El carácter mujeriego, pendenciero y faltón que le dio Connery al personaje es lo que le hacía único, hasta el punto de que todas las imitaciones posteriores siempre adolecían de este descaro. Por ejemplo, el agente Jack Ryan de Tom Clancy no deja de ser un James Bond deslucido, ya que es un tío bastante coñazo en su vida personal, el marido perfecto que resuelve los casos con el entusiasmo de un funcionario de ventanilla. O Jason Bourne, que sólo sabe ir por ahí liándose a tortazo limpio con una sutileza propia de una mezcla entre Steven Seagal y Jean-Claude Van Damme. Frente a ellos, el agente de Ian Fleming juega a esa doblez del carácter anglosajón: sí, soy muy gracioso y muy elegante, pero, en cuanto puedo, te levanto a tu mujer.
A través de las sucesivas películas de la saga, tanto con Sean Connery como con Roger Moore, se mostraba también la corrupción imperante. James Bond develaba que las decisiones de los gobernantes no se toman con pactos de estado y apretones de manos, sino con asesinatos, secuestros y traiciones. Bond era en realidad un limpiador de cloacas, y su impunidad para asesinar (tiene, recordemos, "licencia para matar") sólo se entiende con la discreción de sus métodos: la Corona británica no para de recordarle que, si le pillan, que se apañe, que su Majestad no sabe nada, no es el señor X.

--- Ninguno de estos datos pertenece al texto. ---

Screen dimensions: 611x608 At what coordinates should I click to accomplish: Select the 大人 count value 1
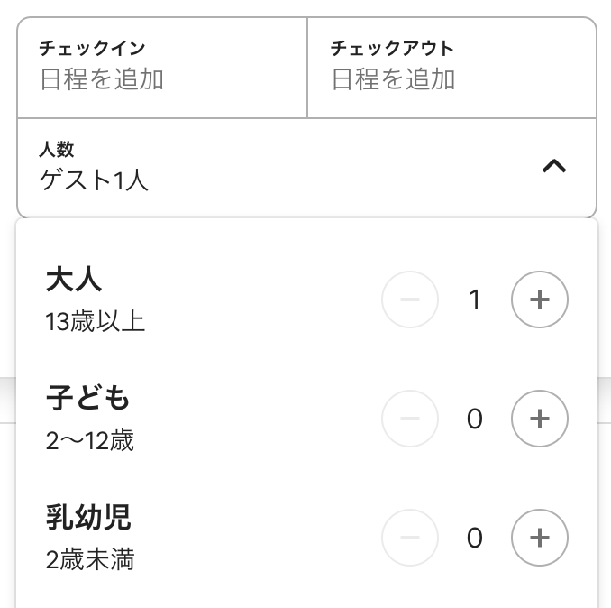(475, 299)
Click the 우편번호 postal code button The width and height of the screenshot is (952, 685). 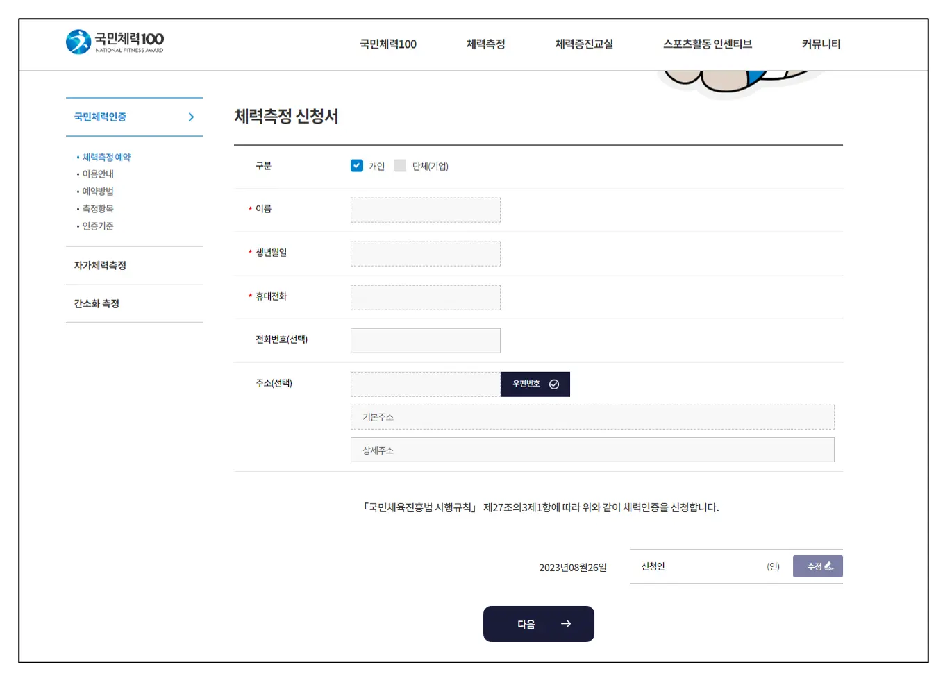pos(535,384)
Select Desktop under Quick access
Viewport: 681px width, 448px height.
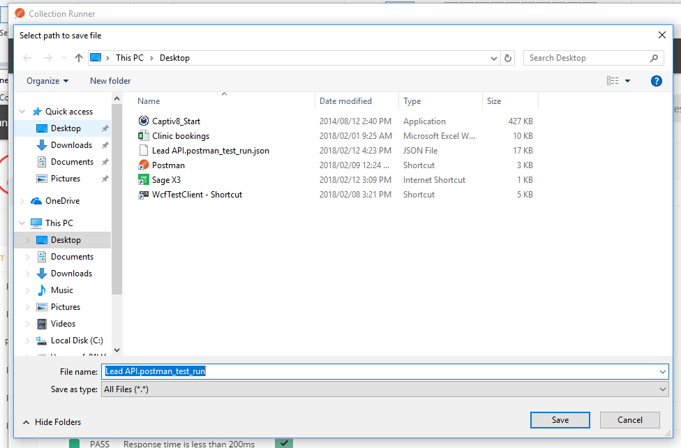65,128
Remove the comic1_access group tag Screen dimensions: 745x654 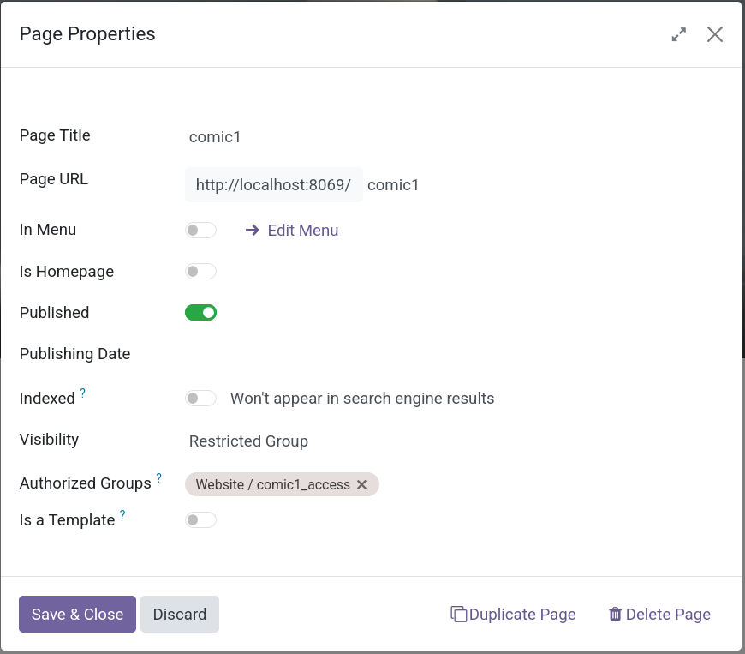(361, 484)
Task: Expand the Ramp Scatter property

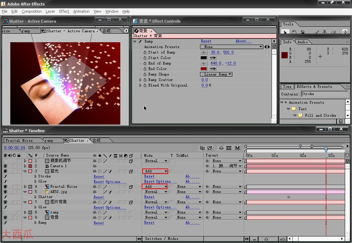Action: pyautogui.click(x=141, y=80)
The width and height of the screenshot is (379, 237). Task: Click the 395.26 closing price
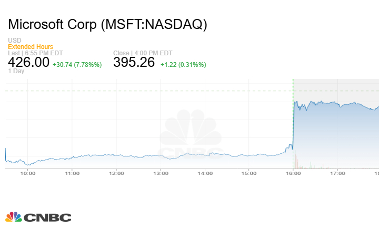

Así, se fueron sucediendo historias con malos malísimos que tensionaban la cuerda en plena guerra fría: Desde Rusia con amor, La espía que me amó, Octopussy o Panorama para matar son algunas de ellas. Esta última marcó en canto del cisne de la serie, puesto que supuso el relevo generacional, con una serie de actores (Timothy Dalton, Pierce Brosnan y Daniel Craig) que han redefinido al personaje: James Bond ya no es el agente elegante y burlón, sino una especie de mascachapas que va por ahí dando saltitos de edificio en edificio con piruetas imposibles, escapando de explosiones y siempre saliendo con la cara impávida de las situaciones más peliagudas.
Todo lo que era la construcción de un personaje con muchas aristas se ha convertido en un robot mecánico, en películas que disimulan su vacuidad tras títulos que parecen diseñados por agencias de publicidad sofisticadas, de ésas capaces de idear etiquetas megamolonas como "CulturArts": ahí quedan galimatías como El mañana nunca muere, El mundo nunca es suficiente o Quantum of Solace.
El personaje está más que amortizado y por eso ya ni despierta interés ni resulta novedoso. Acabada la guerra fría, lo relevante ya no está en las historias, los malos y ni siquiera en las chicas Bond. Ahora hay que vender las nuevas producciones con cotilleos como lo de Teófila Martínez o con fichajes como el de Javier Bardem. Es la única baza que le queda a las películas de Bond para seguir teniendo un espacio donde la acción desbocada y las mega explosiones han desplazado las sutilezas de las historias de espías y los dobles sentidos de los agentes con un toque de descaro. Es lo que marcan los nuevos tiempos, que hacen que cualquier producto interesante caiga en el aburrimiento y la chabacanería.